• [Aim of the exercise]
Can you carry on the seminar announcement about animal and robot locomotion in complex terrain from the point where its text stops?

• [Given passage]
■ ■ ■ ■
Laboratory for Computational Sensing and Robotics Seminar: Chen Li

March 27, 2019
12 - 1pm EDT
This event is free

Who can attend?

  • General public
  • Faculty
  • Staff
  • Students

Contact

LCSR
410-516-6841

Description

Dr. Chen Li, an assistant professor of Mechanical Engineering at Johns Hopkins University, will give a talk entitled "Terradynamics of Animal and Robot Locomotion in Complex 3-D Terrain" for the Laboratory for Computational Sensing and Robotics.

Abstract:

Aero- and hydrodynamics have helped us understand how animals fly and swim and develop aerial and aquatic vehicles and robots that move through air and water rapidly, agilely, and efficiently. By contrast, we know surprisingly little about how terrestrial animals move so well in natural terrain, and even the best robots still struggle in complex terrain such as earthquake rubble, cluttered buildings, forest floor, and Martian rocks, an ability required for important applications like search and rescue, structural examination, environmental monitoring, and planetary exploration.
■ ■ ■ ■
• [The data]
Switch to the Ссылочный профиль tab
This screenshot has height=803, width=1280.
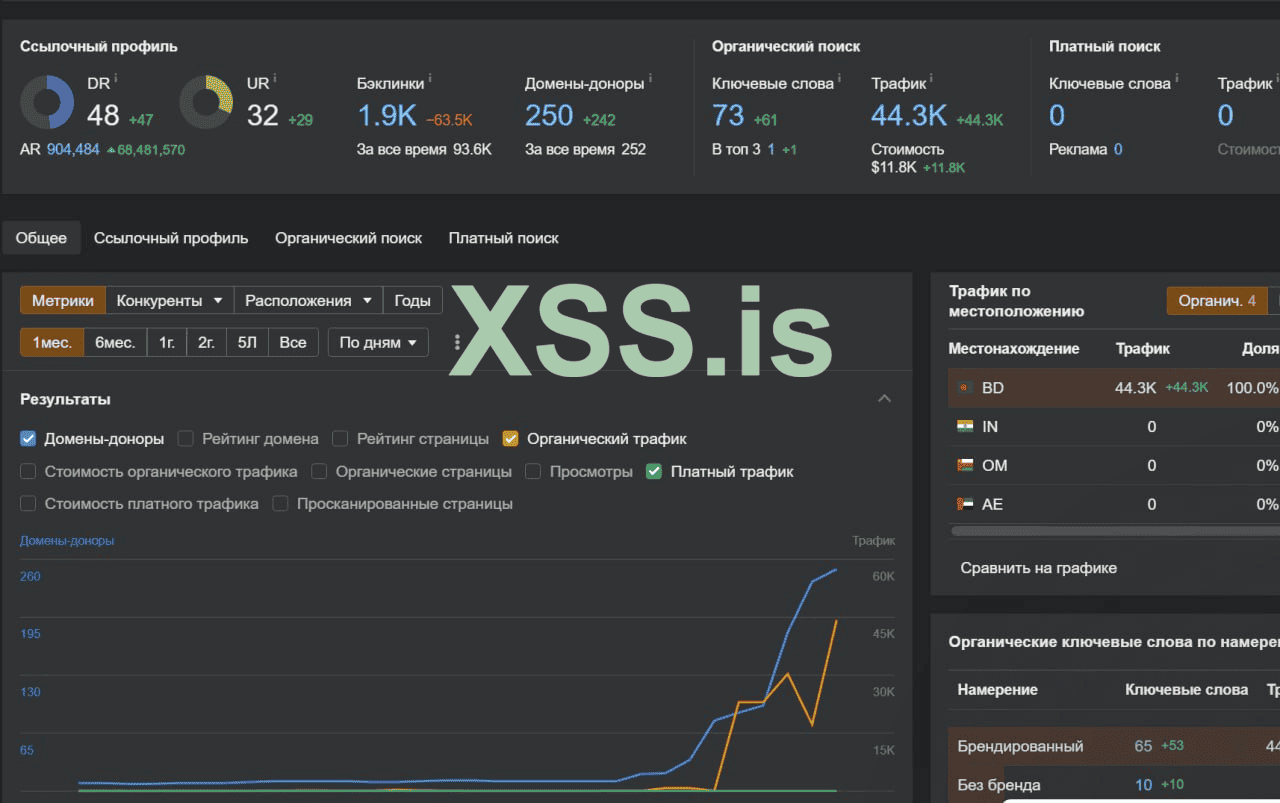171,238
■ ■ ■ ■
• [Exercise answer]
By integrating biology, engineering, and physics studies and developing new experimental tools and theoretical models, our lab is creating the new field of terradynamics to describe complex locomotor-terrain interaction (analogous to fluid-structure interaction), and using terradynamics to better understand animal locomotion and advance robot locomotion in complex terrain.

In this talk, I will give an overview of research in my lab at Johns Hopkins over the last three years to create terradynamics for locomotion in complex 3-D terrain. Particularly, I will highlight: (1) How we create "locomotion energy landscapes" to understand how insects and legged robots transition between different forms of movement to traverse highly cluttered terrain, and (2) how limbless snakes traverse large steps and inspire a snake robot that outperforms previous ones. I will also briefly survey other recent and ongoing projects in the lab.

Who can attend?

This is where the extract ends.